### Work item A
Extract from the blog excerpt the passage running from "Thursday, January 29, 2004" up to and including "Boyfriend, on E-bay.", copied word for word.
### Work item B
Render this sentence from the blog excerpt in Spanish: "In the taxonomy of flakes, the loveliest are the fat, lazy puffs falling in no particular hurry."

### Excerpt to read

________________________________________

Thursday, January 29, 2004

A Texan's Notes on Snow

—An impending snow can be sensed—the way you can smell rain before it falls or the way animals worry themselves before tornadoes. Not by me, you understand—all colds are the same to my palate—but by friends from farther north who smell home in a wet freeze.

—In the taxonomy of flakes, the loveliest are the fat, lazy puffs falling in no particular hurry. The tiny zooming pellets, on the other hand, are your best hope for a snow day the next morning. I imagine kids press their noses to windows and silently urge on these flakes. I know I was.

—Freezing rain falling on a blanket of snow will crust the top over. This is the dog's favorite snow. He kerplomps all over the backyard, in love with the sound his paws are making—like a spoon cracking the shell of a creme brulee.
Everybody is getting one.

Imaginary Stalker Ex Boyfriend, on E-bay.

Wednesday, January 28, 2004

Get real

Further proof that the air in those ivory towers of academia sometimes gets a bit too thin. Some assistant professor of culture and communications at NYU argues in the Post today that reality television is merely the first step in John Ashcroft's quest to catalog our brain waves. And I just thought that was the Patriot Act.

________________________________________

Extracted records:
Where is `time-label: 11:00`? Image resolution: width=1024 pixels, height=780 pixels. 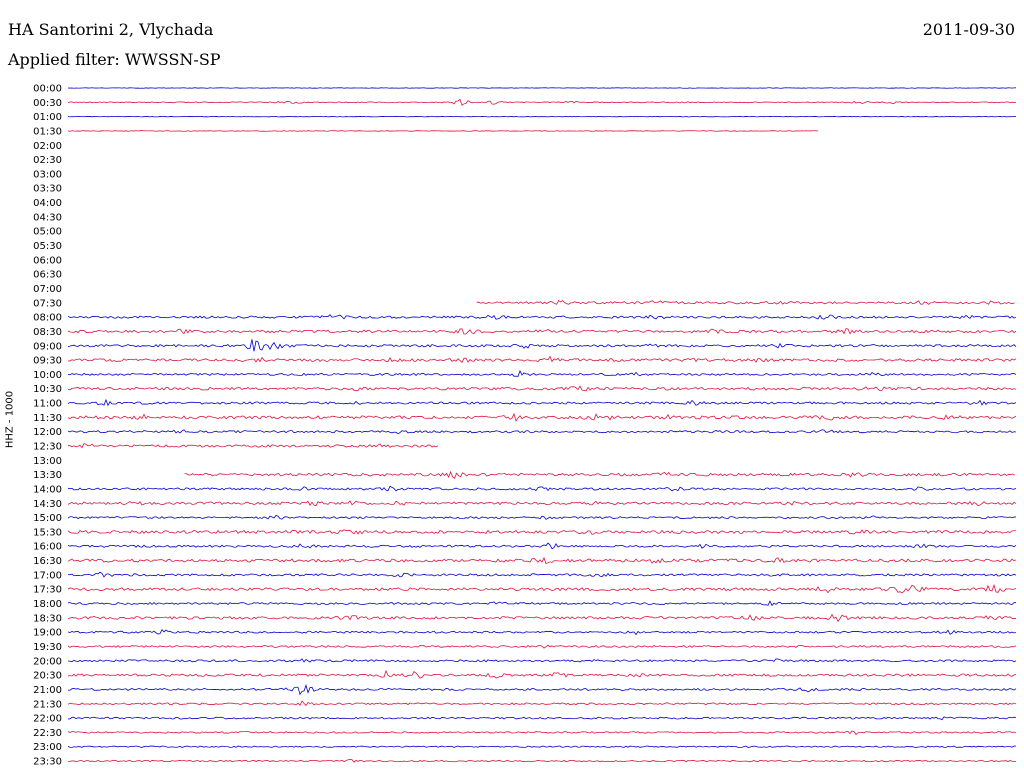 time-label: 11:00 is located at coordinates (48, 404).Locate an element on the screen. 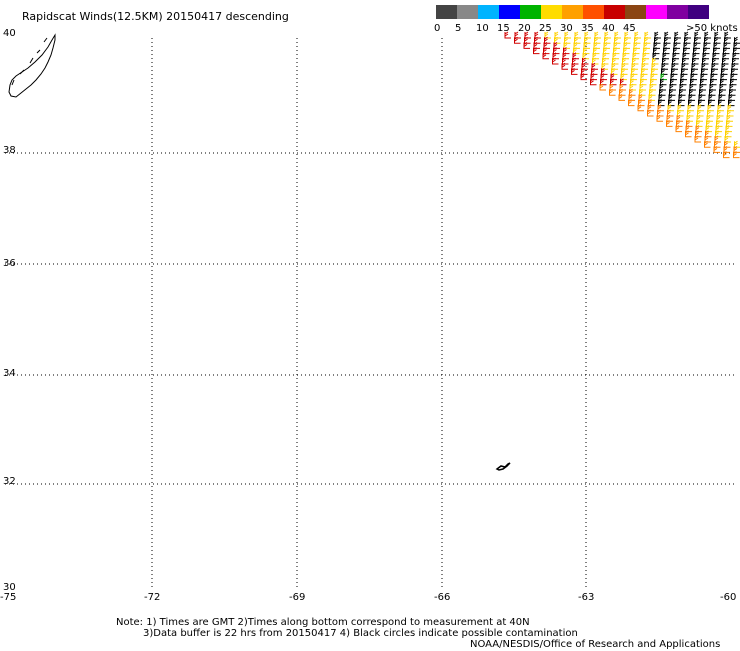 This screenshot has width=740, height=651. lon-label-75: -75 is located at coordinates (8, 598).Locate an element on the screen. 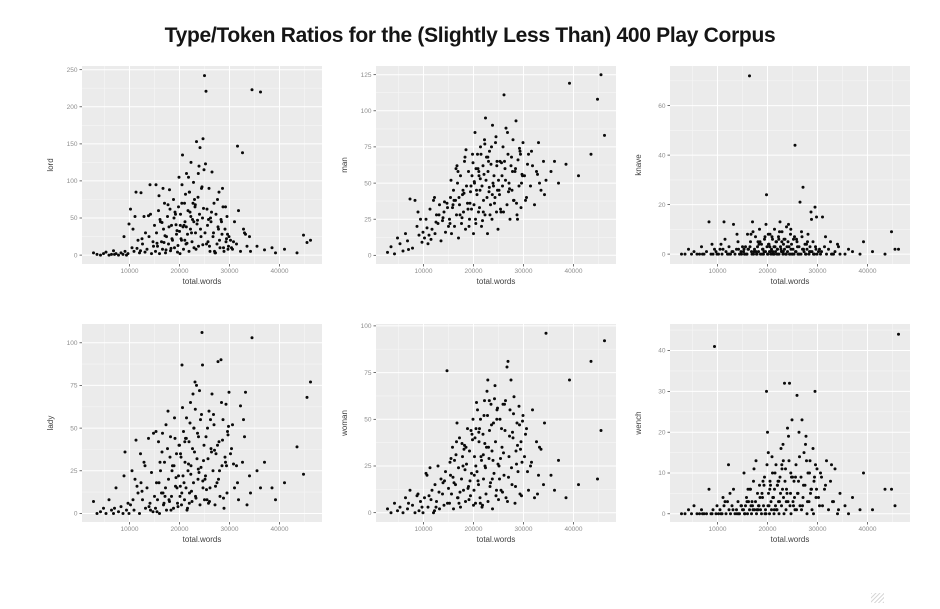 The width and height of the screenshot is (940, 609). y-axis-label: lord is located at coordinates (50, 164).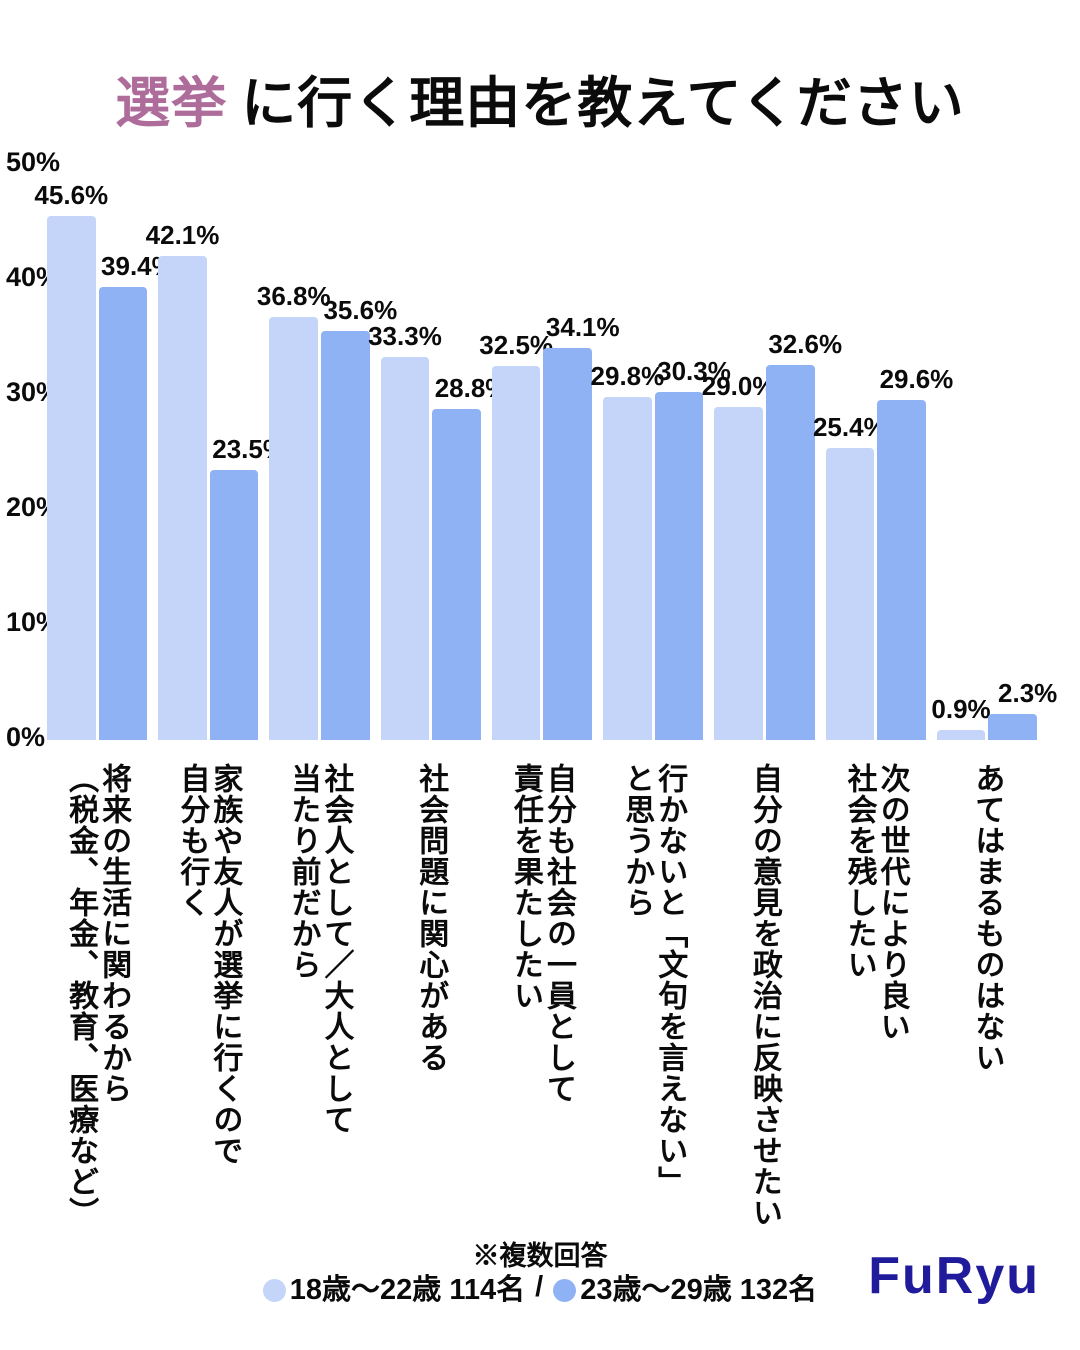 The width and height of the screenshot is (1080, 1350). I want to click on bar-age-18-22: 0.9%, so click(961, 717).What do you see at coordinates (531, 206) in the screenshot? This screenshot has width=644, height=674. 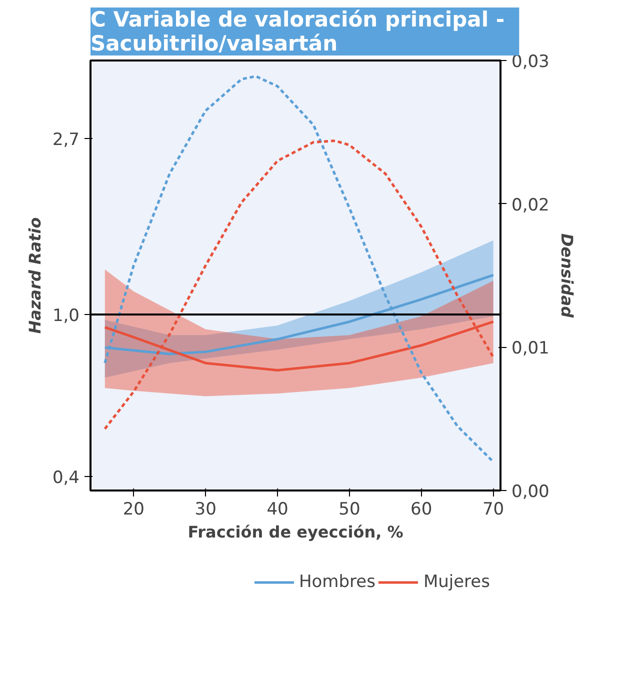 I see `y2-tick-label: 0,02` at bounding box center [531, 206].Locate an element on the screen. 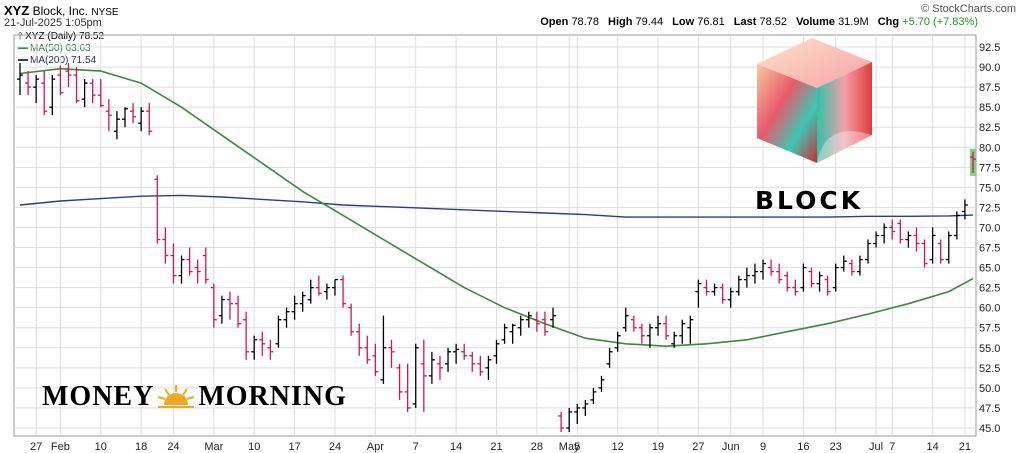 The height and width of the screenshot is (453, 1024). y-tick-label: 67.5 is located at coordinates (990, 249).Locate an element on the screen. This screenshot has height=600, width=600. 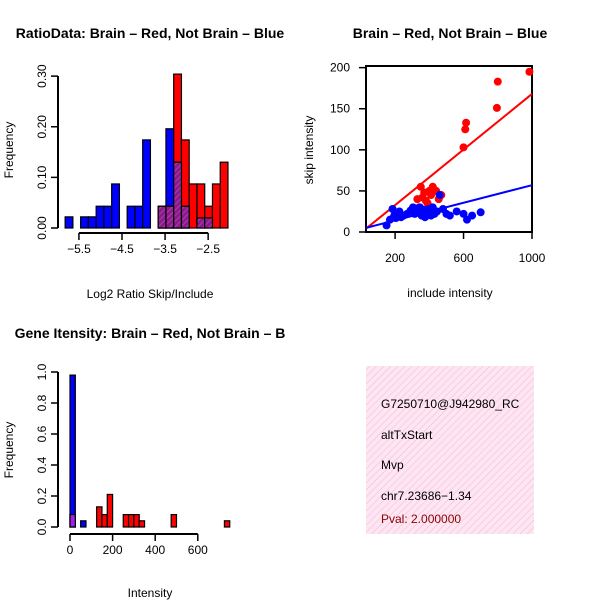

________________________________________

### Task response A
Thursday, January 29, 2004

A Texan's Notes on Snow

—An impending snow can be sensed—the way you can smell rain before it falls or the way animals worry themselves before tornadoes. Not by me, you understand—all colds are the same to my palate—but by friends from farther north who smell home in a wet freeze.

—In the taxonomy of flakes, the loveliest are the fat, lazy puffs falling in no particular hurry. The tiny zooming pellets, on the other hand, are your best hope for a snow day the next morning. I imagine kids press their noses to windows and silently urge on these flakes. I know I was.

—Freezing rain falling on a blanket of snow will crust the top over. This is the dog's favorite snow. He kerplomps all over the backyard, in love with the sound his paws are making—like a spoon cracking the shell of a creme brulee.
Everybody is getting one.

Imaginary Stalker Ex Boyfriend, on E-bay.

### Task response B
En la taxonomía de los copos, los más hermosos son los copos gruesos y perezosos que caen sin ninguna prisa en particular.